**Fragmento**
Al final de la segunda guerra mundial, este proceso se está formando todavía en
las conciencias; pero el dato que se ofrece a la vista es la extensión del
totalitarismo comunista a más de la mitad de Europa y a gran parte del mundo.
La guerra, que tendría que haber devuelto la libertad y haber restaurado el
derecho de las gentes, se concluye sin haber conseguido estos fines; más aún,
se concluye en un modo abiertamente contradictorio para muchos pueblos,
especialmente para aquellos que más habían sufrido. Se puede decir que la
situación creada ha dado lugar a diversas respuestas.
En algunos
países y bajo ciertos aspectos, después de las destrucciones de la guerra, se
asiste a un esfuerzo positivo por reconstruir una sociedad democrática
inspirada en la justicia social, que priva al comunismo de su potencial
revolucionario, constituido por muchedumbres explotadas y oprimidas. Estas
iniciativas tratan, en general, de mantener los mecanismos de libre mercado,
asegurando, mediante la estabilidad monetaria y la seguridad de las relaciones
sociales, las condiciones para un crecimiento económico estable y sano, dentro
del cual los hombres, gracias a su trabajo, puedan construirse un futuro mejor
para sí y para sus hijos. Al mismo tiempo, se trata de evitar que los mecanismos
de mercado sean el único punto de referencia de la vida social y tienden a
someterlos a un control público que haga valer el principio del destino común
de los bienes de la tierra. Una cierta abundancia de ofertas de trabajo, un
sólido sistema de seguridad social y de capacitación profesional, la libertad
de asociación y la acción incisiva del sindicato, la previsión social en caso
de desempleo, los instrumentos de participación democrática en la vida social,
dentro de este contexto deberían preservar el trabajo de la condición de
«mercancía» y garantizar la posibilidad de realizarlo dignamente.

(Datos de coordenadas de los elementos)
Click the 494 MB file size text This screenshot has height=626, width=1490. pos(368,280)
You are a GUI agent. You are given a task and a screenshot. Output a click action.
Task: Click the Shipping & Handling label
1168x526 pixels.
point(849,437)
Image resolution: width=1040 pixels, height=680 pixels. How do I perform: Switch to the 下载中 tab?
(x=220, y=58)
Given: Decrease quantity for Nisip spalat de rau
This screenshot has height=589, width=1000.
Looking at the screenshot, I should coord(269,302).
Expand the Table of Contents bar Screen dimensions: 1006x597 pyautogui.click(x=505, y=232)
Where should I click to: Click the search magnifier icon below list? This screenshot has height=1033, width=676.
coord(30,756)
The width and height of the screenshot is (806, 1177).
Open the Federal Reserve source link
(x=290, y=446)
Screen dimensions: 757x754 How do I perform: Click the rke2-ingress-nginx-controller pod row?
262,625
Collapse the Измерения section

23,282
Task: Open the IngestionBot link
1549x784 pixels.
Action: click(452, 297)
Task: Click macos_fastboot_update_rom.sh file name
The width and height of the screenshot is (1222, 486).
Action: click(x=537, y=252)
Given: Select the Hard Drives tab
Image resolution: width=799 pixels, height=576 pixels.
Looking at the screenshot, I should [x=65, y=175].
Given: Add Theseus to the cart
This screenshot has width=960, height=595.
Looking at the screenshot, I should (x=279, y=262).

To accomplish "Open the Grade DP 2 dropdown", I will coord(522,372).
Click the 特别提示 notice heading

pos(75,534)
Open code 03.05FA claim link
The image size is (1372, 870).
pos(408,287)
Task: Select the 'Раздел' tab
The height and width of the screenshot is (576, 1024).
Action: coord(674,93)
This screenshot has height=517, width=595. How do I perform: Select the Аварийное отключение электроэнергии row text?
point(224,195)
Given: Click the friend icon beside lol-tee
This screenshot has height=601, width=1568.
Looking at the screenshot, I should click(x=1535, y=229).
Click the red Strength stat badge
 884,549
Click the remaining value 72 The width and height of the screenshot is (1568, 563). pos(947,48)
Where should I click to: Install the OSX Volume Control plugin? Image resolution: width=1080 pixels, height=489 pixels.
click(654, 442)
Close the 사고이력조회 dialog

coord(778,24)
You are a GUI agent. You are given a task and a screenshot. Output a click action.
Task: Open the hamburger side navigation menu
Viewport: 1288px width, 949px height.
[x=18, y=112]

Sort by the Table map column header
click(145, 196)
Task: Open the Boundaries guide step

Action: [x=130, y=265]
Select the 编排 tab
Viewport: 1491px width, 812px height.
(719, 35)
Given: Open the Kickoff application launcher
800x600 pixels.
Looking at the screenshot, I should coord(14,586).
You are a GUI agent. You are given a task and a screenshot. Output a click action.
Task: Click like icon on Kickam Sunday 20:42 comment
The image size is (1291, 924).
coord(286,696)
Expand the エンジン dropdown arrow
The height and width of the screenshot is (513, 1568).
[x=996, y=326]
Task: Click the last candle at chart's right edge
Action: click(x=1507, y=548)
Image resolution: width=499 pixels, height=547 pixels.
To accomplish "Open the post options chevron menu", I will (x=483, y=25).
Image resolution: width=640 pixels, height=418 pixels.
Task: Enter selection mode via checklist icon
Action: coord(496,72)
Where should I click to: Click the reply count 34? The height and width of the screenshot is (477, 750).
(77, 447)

**Tarea escrita**
Resume el fragmento en dos oraciones. Para responder, basta con el fragmento.

**Solución del ejercicio**
Al final de la segunda guerra mundial, el totalitarismo comunista se había extendido a más de la mitad de Europa y a gran parte del mundo, y la guerra concluyó sin devolver la libertad ni restaurar el derecho de las gentes. En algunos países se intentó reconstruir una sociedad democrática inspirada en la justicia social, que mantuviera el libre mercado bajo un control público y que, mediante la seguridad social, la libertad de asociación y la acción sindical, entre otros medios, impidiera que el trabajo fuera una «mercancía» y garantizara que pudiera realizarse dignamente.